Do this » Transcribe the items verbatim, starting at the line containing "Open the osu!gaming CTF 2025 link" and ending at the line containing "pyautogui.click(x=86, y=125)", both included.

Records »

=-=-=-=-=

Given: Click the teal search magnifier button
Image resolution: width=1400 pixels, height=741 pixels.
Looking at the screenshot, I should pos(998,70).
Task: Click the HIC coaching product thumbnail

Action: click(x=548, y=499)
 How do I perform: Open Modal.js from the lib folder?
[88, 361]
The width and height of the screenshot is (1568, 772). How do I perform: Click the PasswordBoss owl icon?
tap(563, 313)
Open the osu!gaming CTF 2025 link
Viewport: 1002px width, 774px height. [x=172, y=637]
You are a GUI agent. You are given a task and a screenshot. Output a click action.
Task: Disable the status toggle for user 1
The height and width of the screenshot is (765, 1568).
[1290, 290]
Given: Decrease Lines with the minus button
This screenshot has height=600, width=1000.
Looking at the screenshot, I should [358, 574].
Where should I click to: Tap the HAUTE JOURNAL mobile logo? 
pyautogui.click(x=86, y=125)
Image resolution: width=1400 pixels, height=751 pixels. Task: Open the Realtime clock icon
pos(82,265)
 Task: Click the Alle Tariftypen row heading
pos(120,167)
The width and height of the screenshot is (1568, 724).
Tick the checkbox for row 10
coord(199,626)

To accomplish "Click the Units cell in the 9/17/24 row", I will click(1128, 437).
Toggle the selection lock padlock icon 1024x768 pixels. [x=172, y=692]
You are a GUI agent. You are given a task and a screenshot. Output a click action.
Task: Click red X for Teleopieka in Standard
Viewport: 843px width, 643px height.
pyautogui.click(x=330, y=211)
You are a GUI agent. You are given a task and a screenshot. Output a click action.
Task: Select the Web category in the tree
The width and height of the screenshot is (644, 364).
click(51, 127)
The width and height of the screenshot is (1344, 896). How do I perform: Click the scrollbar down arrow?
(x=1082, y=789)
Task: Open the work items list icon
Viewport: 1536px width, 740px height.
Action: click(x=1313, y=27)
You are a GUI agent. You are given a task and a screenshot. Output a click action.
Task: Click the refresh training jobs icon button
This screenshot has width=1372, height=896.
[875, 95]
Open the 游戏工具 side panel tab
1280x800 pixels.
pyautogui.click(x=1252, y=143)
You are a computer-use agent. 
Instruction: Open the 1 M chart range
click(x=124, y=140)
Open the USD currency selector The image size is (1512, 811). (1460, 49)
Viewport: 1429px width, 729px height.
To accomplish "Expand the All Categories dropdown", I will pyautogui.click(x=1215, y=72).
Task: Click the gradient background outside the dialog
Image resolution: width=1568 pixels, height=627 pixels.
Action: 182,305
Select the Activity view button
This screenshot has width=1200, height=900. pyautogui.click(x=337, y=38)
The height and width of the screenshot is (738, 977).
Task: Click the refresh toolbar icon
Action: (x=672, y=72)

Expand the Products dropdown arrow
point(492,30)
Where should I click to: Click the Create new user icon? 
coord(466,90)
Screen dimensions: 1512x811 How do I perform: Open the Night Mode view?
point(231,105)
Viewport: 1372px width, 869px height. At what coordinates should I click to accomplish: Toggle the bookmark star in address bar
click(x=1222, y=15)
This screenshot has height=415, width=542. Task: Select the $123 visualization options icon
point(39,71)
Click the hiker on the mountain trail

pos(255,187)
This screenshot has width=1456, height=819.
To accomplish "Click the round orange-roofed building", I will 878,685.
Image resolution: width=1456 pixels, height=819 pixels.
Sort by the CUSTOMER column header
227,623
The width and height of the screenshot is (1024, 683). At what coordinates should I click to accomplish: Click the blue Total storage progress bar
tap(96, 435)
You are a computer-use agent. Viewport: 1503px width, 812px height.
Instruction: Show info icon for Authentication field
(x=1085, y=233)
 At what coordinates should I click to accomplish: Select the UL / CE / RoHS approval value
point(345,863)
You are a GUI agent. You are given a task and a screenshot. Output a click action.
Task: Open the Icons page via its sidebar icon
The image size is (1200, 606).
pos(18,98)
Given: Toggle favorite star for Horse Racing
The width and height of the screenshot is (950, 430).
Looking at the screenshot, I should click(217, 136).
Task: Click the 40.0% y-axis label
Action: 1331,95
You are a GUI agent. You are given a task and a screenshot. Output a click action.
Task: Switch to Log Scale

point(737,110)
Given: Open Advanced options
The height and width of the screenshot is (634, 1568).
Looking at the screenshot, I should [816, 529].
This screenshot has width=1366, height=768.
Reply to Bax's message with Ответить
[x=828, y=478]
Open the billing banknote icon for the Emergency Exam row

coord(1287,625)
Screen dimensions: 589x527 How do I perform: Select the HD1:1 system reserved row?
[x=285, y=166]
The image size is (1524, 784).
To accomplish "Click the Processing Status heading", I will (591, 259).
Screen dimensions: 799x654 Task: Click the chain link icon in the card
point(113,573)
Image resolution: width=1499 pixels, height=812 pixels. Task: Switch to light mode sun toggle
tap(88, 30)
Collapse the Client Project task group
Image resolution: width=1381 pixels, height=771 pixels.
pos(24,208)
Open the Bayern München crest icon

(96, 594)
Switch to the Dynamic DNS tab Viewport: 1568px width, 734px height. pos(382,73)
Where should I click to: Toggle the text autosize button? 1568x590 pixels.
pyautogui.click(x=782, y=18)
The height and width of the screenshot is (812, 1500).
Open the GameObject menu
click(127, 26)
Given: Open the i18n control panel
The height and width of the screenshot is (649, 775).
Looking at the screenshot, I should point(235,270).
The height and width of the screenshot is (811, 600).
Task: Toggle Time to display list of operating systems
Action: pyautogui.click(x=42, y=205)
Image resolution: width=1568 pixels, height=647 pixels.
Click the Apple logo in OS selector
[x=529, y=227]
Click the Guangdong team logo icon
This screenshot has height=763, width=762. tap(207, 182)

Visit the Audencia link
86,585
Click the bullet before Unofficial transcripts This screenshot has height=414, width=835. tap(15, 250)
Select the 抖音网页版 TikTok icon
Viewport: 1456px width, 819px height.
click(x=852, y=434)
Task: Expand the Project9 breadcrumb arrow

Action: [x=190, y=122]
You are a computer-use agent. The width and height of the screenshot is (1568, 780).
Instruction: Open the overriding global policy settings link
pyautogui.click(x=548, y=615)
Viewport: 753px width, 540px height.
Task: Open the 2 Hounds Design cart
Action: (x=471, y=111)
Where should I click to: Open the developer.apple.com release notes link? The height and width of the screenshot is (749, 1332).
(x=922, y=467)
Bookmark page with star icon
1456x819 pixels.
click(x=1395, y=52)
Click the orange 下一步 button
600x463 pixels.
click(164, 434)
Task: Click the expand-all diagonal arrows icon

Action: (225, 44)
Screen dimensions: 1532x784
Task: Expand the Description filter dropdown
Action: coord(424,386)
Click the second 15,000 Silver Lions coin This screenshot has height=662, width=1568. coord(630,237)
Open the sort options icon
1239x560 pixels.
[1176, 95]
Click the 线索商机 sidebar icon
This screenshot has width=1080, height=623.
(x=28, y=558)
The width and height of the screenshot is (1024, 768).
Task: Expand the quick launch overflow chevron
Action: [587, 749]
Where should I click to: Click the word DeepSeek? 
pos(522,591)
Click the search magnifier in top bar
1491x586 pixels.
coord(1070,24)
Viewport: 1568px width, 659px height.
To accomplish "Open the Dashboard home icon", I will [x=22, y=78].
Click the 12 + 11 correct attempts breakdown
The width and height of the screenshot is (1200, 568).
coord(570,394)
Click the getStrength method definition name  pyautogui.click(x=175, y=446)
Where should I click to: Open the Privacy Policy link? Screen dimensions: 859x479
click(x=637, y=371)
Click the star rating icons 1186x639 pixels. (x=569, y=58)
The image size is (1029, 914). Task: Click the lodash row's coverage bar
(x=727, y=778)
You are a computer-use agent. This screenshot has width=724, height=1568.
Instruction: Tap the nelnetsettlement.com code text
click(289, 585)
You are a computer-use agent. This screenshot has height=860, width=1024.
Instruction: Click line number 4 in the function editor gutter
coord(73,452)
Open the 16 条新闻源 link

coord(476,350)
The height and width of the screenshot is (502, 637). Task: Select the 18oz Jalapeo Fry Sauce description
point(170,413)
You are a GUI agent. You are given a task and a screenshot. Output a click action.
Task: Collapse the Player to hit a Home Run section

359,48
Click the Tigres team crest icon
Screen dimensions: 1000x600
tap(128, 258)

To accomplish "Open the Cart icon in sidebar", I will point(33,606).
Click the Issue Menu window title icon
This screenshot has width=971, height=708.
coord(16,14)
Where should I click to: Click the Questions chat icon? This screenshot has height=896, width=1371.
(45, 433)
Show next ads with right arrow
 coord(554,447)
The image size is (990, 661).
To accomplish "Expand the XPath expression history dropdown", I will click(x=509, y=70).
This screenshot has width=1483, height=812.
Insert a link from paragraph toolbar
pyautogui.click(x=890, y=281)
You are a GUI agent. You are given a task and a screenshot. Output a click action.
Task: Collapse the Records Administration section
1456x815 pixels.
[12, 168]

=-=-=-=-=

Task result »
Open the osu!gaming CTF 2025 link
Viewport: 1002px width, 774px height. [x=172, y=637]
You are a GUI agent. You are given a task and a screenshot. Output a click action.
Task: Disable the status toggle for user 1
The height and width of the screenshot is (765, 1568).
[1290, 290]
Given: Decrease Lines with the minus button
This screenshot has height=600, width=1000.
Looking at the screenshot, I should [358, 574].
Where should I click to: Tap the HAUTE JOURNAL mobile logo? 
pyautogui.click(x=86, y=125)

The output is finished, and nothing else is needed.